I haven’t failed at every attempt at weight loss, I’ve had some successes.  That said, I’ve also walked away from those successes and gained the weight back plus interest.  I know I can lose weight, I just don’t follow-through.

So, what’s different this time?

Again, AA–I’ve hit my bottom.  I am sick and tired of being sick and tired.  While I am blessed that I have no weight-related health problems (yeah, that one baffles doctors too), I’m not stupid and I know that won’t last forever.  I come from a family of diabetes, high cholesterol and blood pressure, and other issues.  I am tired of being miserable.  Being my weight is depressing.  I have not been active because it’s very difficult to exert the energy it takes to move this amount of weight around.  I have not eaten healthy, because, well, let’s face it–it’s so much easier to eat crud and I’m a lazy person by nature.  I don’t live my life to the fullest because I am afraid–afraid of fitting in booths/chairs, afraid (humiliated) to ask for the airplane seatbelt extender, afraid of what people will think of me, and generally afraid of anything that I can’t control.

But enough is enough.  I cannot live my life in fear.  That’s not what God has created me for.

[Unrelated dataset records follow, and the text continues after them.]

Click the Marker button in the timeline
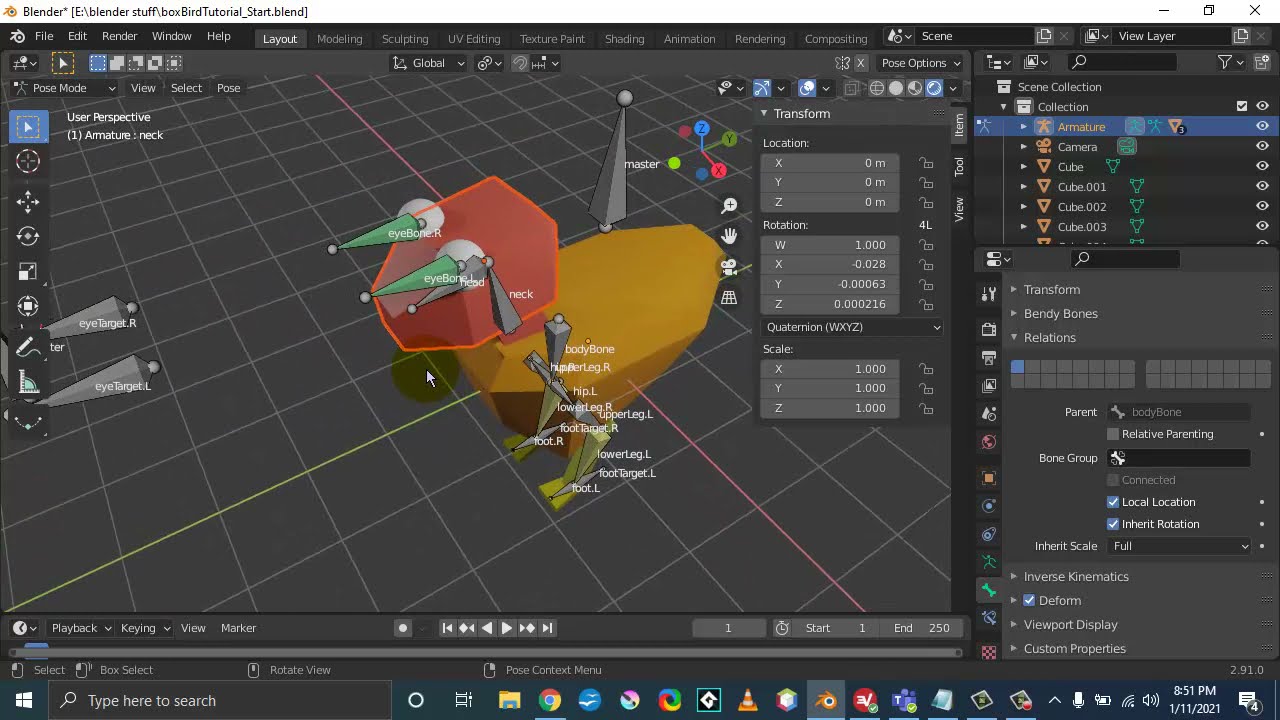 [238, 628]
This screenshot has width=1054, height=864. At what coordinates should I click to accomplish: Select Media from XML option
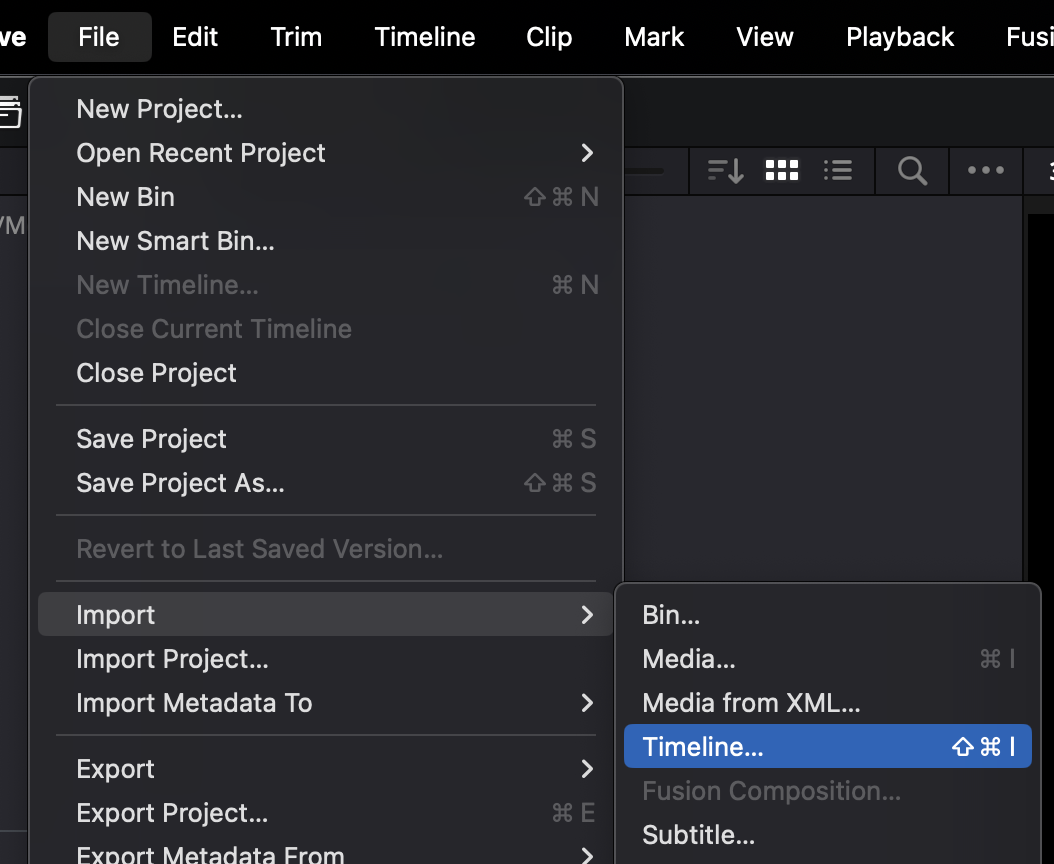(x=751, y=703)
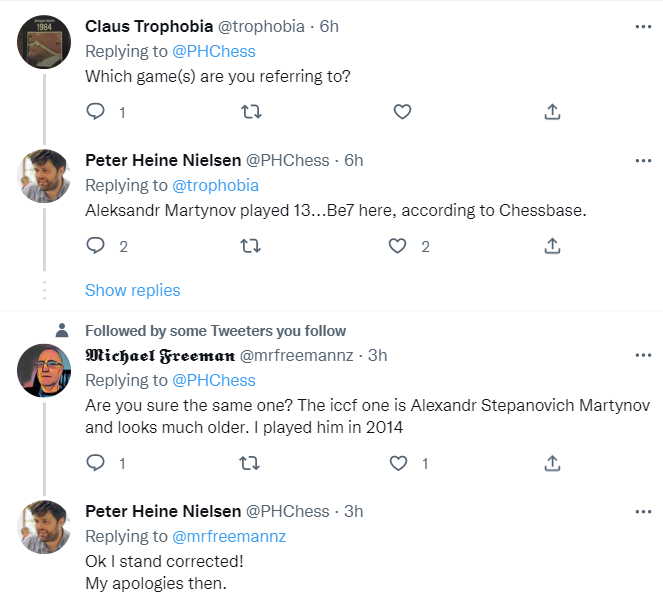Open the @mrfreemannz mention link
Screen dimensions: 663x608
[229, 536]
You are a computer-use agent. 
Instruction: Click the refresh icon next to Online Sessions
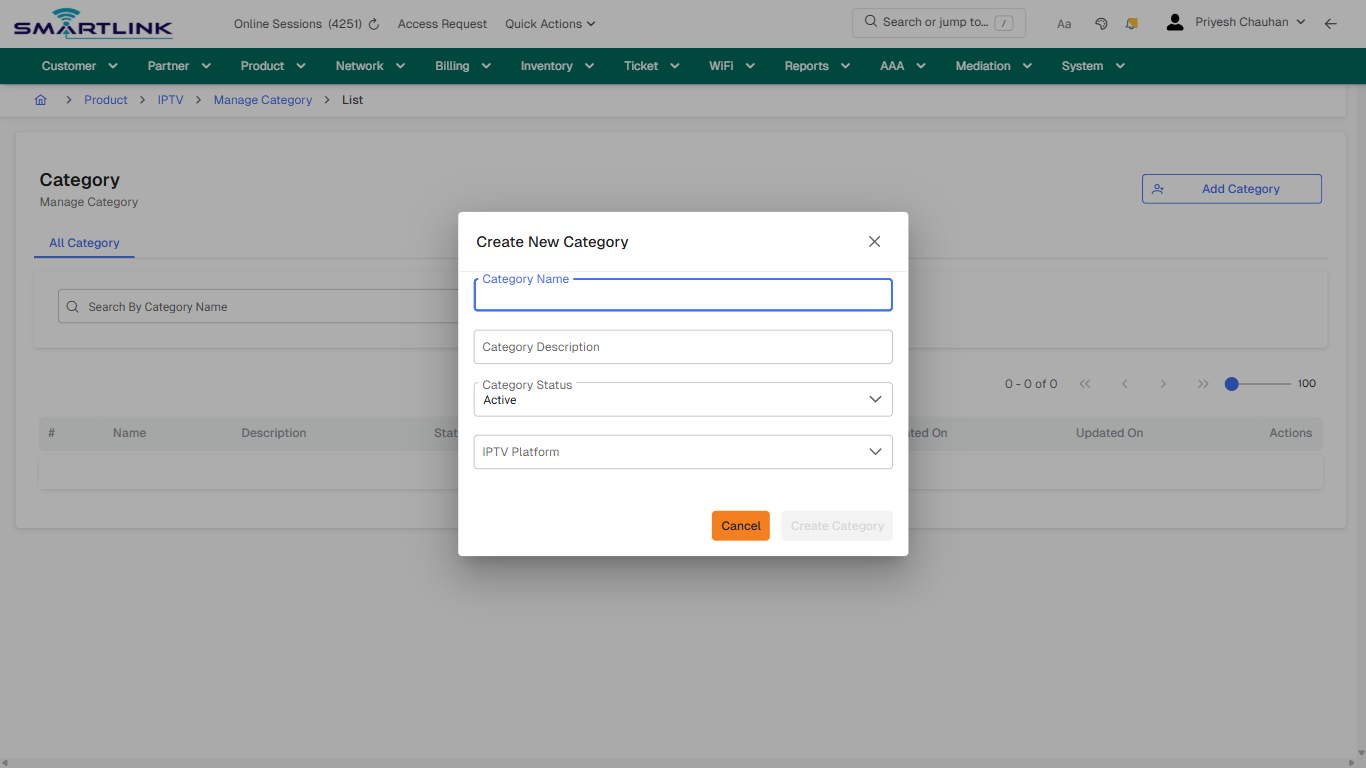pos(372,23)
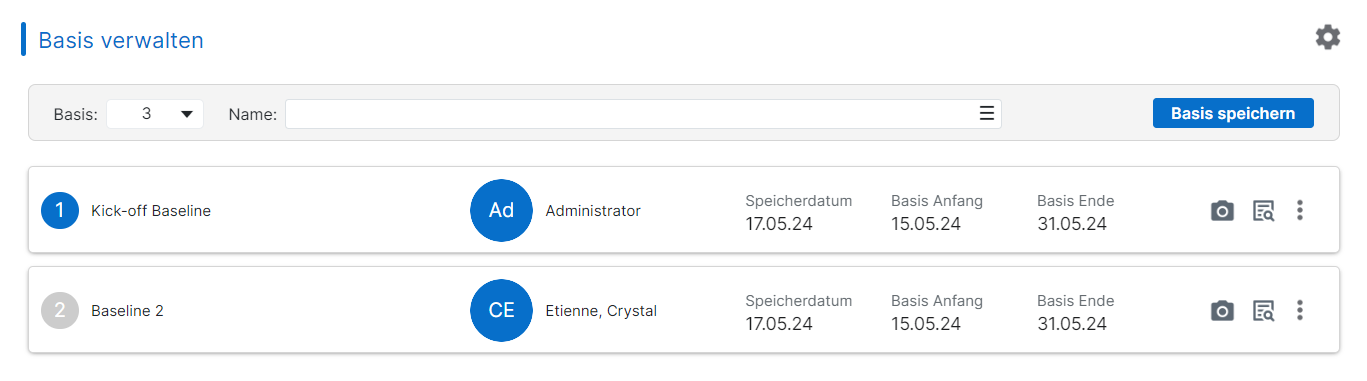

So, January 23, 2015, I started this journey at my highest weight I have ever seen in my life.  Will I share that number?  No, not now, because it’s still humiliatingly huge to me.  Will I share it one day?  Perhaps…but don’t expect it soon.  I briefly started using a meal replacement program, but that became cost prohibitive, so now I am following another weight loss program that I have used in the past and have been successful with.

Unfortunately, I do have the need for a structured weight loss program.  It’s just my personality…I need that bit of legalism in my life.  I’m not one of those folks that can just “eat healthy and exercise” and the weight comes tumbling off.  Maybe down the road…we’ll see where God takes me.  That’s part of this journey too.

Losing weight alone is not the answer.  I need a complete overhaul–physically, mentally, and spiritually.  That is going to be the key to success at this current juncture.  I have taken steps to not sabotage myself so that “this time” turns into all the other attempts.  This is a lifestyle change, and I can’t do it alone.  God has blessed me with a husband that is supportive and encouraging beyond my wildest dreams (who patiently listens to my frustrations and wipes my tears when I cry), friends to cheer me on, and several opportunities to stay accountable.  I have people in my life that will kick me in the pants when I need it, and for that, I’m grateful.  I’ve also made myself “facebook accountable”–not the most popular avenue of accountability, but for me, it works.  If I’m going to put this journey out there for hundreds of people and their friends to see, I better be doing what I need to do.

And that brings us to today. 7 weeks into the journey.  I am still plugging along.  I’ve lost 25lbs so far.  Pretty frustrated that I see no change in myself yet, but on the same token, at my size, I may not see change for quite some time. (And for the record, I’m allowed to be frustrated at myself, there’s nothing innately wrong about that) I have gotten eating wrangled in to a healthy place.  I’ve started some exercise–walking and recently some resistance band training.  I’m not setting records by anyone’s standards, including my own inflated standards.  But I’m moving in the right direction.  And for today, that’s enough.